Given data =
+-------+

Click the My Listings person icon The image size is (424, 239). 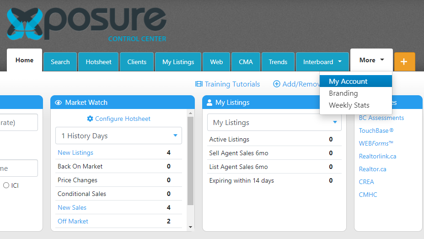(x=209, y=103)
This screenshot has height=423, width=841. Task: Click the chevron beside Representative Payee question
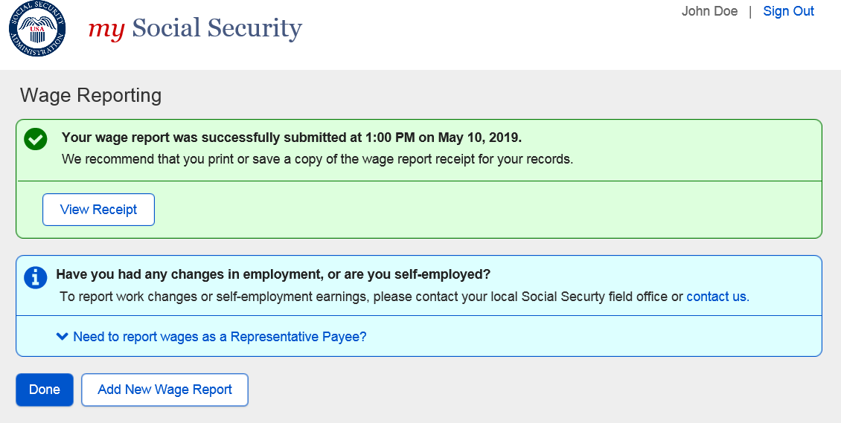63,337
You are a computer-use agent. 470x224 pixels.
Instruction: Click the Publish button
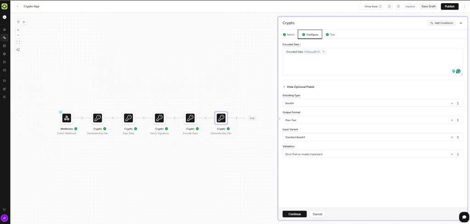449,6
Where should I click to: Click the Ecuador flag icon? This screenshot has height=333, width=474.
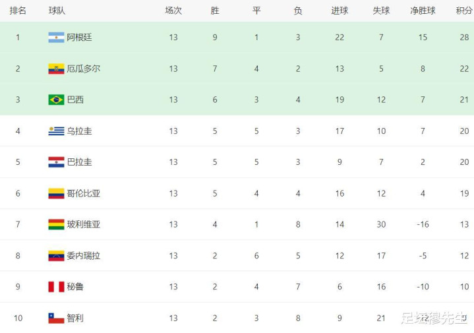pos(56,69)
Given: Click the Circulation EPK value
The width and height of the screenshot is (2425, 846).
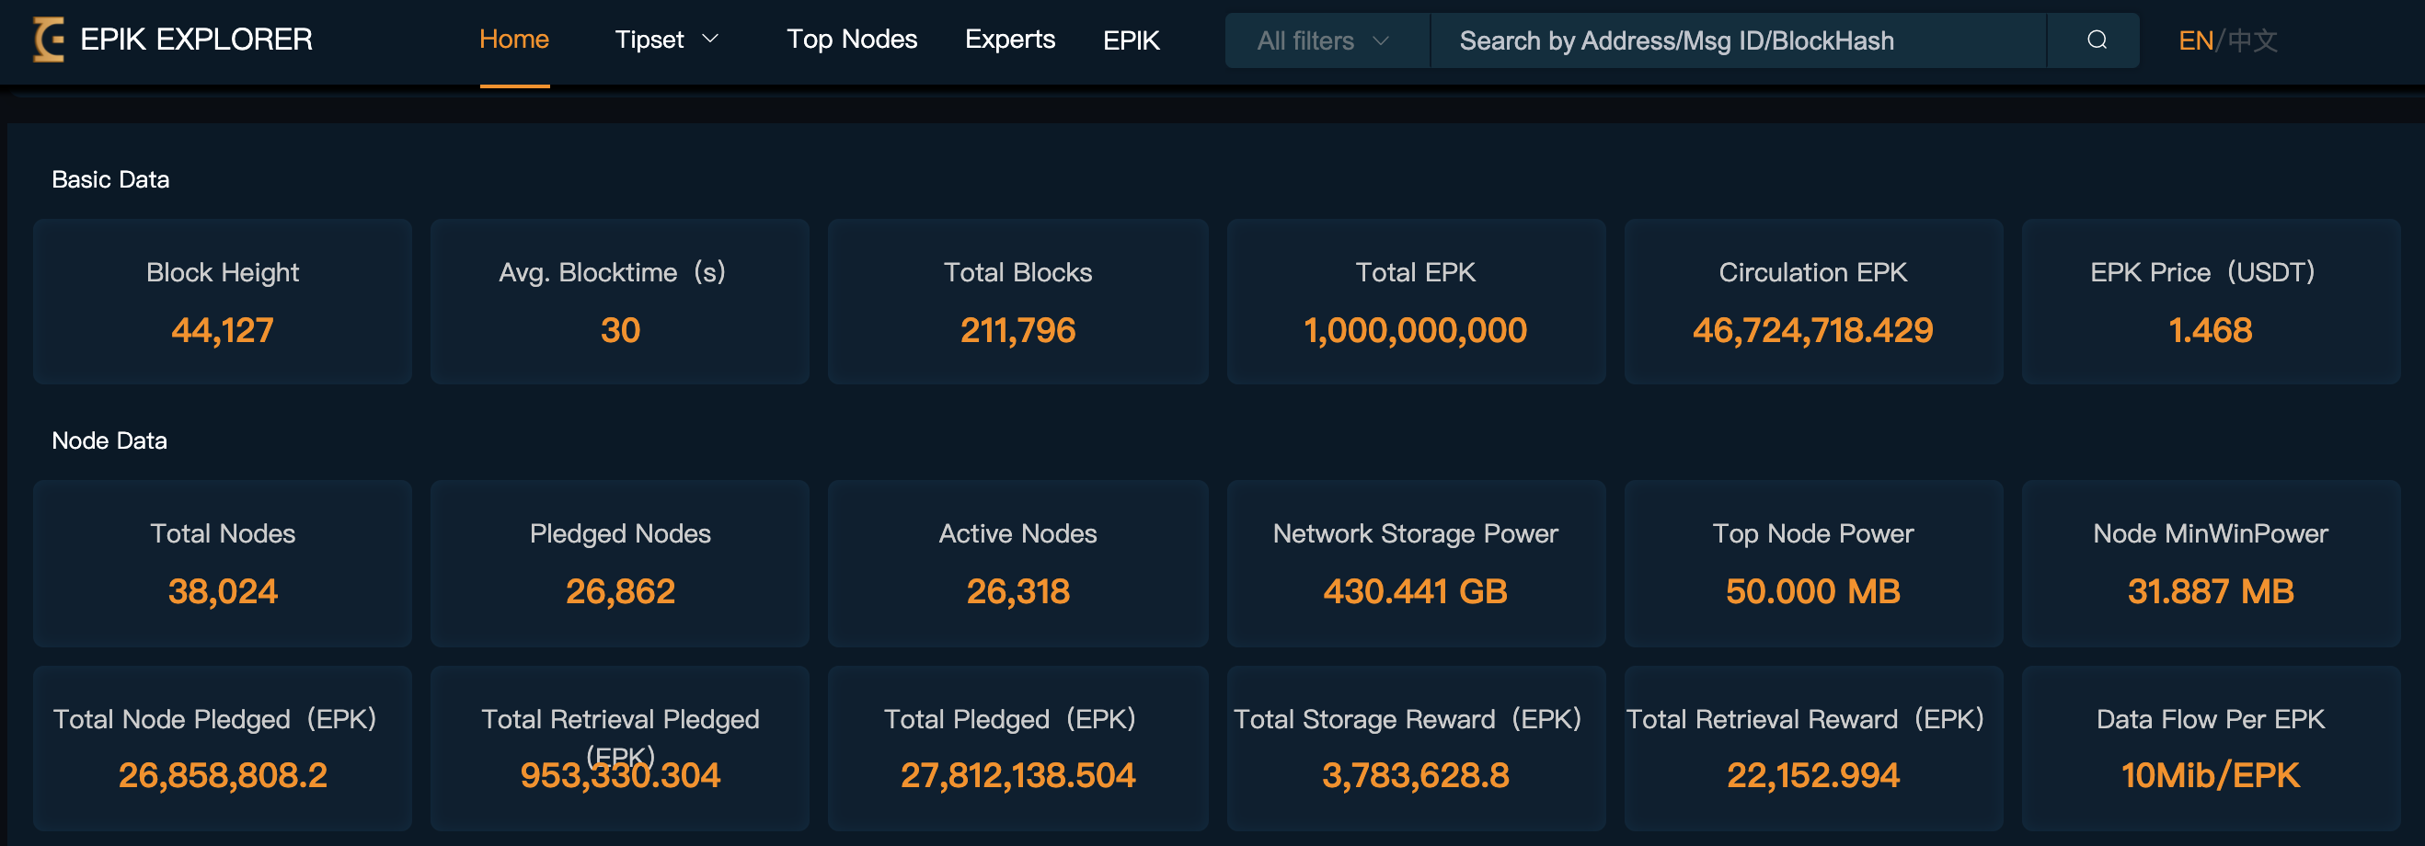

+-------+

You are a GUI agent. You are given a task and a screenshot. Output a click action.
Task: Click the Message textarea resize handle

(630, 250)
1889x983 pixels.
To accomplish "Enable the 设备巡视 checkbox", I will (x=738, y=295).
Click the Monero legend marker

+-------+

The problem =
Transcribe the data lines word for word, starting with the line containing "Where should I" and ending with the line containing "The width and", including both. Leave out the pictures.

Written response =
Where should I click to: Click the Ecuador flag icon? This screenshot has height=333, width=474.
pos(56,69)
Given: Click the Circulation EPK value
The width and height of the screenshot is (2425, 846).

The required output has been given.